■ **Requirement**
Would you please transcribe, exactly as written, the lines of the entries below starting at the one that holds "The height and width of the screenshot is (952, 1258)." and ending at the one that holds "Task: Toggle the Open New Tab switch", both included?

>>>

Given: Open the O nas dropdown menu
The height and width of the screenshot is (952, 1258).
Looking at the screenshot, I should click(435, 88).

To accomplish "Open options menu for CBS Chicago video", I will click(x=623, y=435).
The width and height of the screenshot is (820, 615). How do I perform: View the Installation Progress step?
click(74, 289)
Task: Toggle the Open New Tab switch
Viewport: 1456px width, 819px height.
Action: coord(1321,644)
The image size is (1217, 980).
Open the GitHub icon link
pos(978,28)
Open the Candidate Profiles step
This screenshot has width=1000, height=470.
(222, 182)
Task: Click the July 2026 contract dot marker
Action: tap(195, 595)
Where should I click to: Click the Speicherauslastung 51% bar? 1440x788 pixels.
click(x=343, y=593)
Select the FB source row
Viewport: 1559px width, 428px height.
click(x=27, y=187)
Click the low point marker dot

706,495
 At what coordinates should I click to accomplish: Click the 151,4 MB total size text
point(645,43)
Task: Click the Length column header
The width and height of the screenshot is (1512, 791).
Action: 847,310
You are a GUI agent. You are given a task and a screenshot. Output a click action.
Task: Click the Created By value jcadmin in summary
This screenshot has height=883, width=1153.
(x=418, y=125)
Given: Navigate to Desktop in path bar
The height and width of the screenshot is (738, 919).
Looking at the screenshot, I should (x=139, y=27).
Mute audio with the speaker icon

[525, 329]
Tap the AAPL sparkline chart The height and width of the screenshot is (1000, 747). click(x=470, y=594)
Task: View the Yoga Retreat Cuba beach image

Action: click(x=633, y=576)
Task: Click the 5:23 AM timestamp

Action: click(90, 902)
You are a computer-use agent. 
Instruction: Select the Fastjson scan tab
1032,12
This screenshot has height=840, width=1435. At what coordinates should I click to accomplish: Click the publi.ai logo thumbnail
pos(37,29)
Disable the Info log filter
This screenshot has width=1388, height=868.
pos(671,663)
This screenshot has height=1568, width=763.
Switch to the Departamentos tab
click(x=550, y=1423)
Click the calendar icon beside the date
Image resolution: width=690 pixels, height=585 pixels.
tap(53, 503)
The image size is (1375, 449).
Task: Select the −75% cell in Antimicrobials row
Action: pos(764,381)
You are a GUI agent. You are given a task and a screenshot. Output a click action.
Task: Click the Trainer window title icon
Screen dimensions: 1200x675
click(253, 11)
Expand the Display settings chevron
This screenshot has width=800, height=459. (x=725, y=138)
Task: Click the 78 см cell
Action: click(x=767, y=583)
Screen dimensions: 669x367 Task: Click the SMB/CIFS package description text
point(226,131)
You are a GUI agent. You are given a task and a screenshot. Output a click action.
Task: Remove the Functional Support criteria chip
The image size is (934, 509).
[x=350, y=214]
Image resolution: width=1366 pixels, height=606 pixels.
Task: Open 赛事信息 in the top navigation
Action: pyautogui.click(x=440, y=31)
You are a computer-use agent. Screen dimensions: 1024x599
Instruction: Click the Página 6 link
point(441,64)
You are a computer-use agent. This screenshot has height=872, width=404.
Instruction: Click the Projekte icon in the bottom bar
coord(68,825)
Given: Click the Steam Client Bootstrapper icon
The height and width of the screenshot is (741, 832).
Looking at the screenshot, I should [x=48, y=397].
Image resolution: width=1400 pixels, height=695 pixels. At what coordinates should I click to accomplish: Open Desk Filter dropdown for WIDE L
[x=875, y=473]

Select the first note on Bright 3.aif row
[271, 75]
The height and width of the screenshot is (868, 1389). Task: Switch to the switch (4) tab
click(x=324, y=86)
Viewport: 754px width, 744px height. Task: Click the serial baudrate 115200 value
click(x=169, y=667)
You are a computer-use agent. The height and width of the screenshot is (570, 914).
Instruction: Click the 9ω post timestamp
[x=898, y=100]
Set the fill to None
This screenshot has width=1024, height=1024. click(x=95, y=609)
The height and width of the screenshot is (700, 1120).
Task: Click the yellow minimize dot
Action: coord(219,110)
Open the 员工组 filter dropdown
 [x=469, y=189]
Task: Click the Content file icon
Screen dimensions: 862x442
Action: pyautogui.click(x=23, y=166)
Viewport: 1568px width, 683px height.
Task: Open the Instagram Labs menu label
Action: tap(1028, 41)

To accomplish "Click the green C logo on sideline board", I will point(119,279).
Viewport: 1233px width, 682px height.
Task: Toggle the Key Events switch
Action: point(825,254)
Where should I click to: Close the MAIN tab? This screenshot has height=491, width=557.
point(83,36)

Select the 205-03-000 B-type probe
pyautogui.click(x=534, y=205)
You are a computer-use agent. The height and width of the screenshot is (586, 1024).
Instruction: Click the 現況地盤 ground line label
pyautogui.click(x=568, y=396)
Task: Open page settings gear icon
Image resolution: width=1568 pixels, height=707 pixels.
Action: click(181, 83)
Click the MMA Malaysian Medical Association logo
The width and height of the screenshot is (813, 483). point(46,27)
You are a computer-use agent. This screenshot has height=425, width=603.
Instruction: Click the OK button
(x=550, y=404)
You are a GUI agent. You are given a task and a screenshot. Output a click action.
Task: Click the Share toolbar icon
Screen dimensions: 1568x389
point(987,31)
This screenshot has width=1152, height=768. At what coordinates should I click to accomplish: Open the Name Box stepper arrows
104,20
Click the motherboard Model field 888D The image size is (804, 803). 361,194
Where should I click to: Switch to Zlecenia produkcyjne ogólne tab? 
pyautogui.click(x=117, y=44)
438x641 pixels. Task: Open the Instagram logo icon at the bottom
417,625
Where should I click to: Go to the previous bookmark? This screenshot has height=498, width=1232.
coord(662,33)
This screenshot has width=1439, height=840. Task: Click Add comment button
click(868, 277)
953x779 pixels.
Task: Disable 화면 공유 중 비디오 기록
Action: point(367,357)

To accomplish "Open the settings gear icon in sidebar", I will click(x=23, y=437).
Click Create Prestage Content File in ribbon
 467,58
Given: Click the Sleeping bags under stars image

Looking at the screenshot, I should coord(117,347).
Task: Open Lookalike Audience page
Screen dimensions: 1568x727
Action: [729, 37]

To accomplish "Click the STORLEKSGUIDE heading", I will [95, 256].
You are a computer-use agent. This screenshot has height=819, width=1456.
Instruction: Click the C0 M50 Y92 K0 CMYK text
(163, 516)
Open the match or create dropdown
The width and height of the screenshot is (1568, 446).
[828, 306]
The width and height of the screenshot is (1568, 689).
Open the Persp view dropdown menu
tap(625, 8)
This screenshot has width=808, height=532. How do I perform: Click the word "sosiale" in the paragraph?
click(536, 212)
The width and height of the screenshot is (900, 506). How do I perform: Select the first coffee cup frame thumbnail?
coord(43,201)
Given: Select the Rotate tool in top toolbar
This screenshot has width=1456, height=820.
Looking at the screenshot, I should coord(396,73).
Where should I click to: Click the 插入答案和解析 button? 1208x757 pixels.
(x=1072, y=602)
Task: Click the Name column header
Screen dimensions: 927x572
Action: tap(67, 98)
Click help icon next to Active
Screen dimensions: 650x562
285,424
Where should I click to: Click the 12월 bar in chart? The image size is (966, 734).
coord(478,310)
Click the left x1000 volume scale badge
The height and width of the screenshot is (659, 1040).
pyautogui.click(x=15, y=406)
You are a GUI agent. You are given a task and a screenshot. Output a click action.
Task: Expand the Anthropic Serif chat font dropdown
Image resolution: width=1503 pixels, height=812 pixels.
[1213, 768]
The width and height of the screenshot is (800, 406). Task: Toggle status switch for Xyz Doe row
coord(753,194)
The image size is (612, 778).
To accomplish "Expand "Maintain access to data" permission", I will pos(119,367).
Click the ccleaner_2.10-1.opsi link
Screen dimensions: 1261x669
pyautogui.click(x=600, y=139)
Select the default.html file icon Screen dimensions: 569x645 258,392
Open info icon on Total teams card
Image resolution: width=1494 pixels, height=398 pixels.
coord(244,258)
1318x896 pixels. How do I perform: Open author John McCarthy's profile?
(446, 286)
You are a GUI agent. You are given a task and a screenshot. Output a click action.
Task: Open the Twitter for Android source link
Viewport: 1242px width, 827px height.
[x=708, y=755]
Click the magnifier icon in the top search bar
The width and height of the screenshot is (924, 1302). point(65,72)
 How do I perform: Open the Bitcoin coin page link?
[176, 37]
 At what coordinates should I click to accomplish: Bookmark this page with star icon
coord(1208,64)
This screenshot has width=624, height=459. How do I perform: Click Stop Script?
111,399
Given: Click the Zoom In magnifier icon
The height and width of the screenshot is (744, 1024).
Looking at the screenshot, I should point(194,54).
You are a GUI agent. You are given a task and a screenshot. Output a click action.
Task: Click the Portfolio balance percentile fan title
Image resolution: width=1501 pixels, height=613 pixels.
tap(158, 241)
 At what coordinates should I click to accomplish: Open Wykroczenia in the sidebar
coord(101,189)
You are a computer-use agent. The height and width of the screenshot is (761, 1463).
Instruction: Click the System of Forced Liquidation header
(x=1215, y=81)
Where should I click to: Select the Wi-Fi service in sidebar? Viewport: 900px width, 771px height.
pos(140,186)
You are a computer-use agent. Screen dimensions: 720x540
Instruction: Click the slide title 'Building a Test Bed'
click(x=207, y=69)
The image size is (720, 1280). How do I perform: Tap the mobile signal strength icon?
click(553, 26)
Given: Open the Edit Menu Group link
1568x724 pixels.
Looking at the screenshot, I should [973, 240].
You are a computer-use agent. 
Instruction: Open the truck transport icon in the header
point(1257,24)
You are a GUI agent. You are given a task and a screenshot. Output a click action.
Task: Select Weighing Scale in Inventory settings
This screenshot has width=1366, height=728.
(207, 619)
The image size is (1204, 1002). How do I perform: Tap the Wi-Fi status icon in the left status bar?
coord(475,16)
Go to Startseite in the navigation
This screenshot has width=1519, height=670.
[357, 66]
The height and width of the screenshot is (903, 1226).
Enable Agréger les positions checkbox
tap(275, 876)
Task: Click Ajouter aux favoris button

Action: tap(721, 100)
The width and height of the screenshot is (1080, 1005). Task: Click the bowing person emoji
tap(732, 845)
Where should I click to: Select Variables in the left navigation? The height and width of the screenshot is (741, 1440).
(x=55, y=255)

<<<

■ **Result for this exercise**
The height and width of the screenshot is (952, 1258).
Looking at the screenshot, I should click(435, 88).

To accomplish "Open options menu for CBS Chicago video", I will click(x=623, y=435).
The width and height of the screenshot is (820, 615). How do I perform: View the Installation Progress step?
click(74, 289)
Task: Toggle the Open New Tab switch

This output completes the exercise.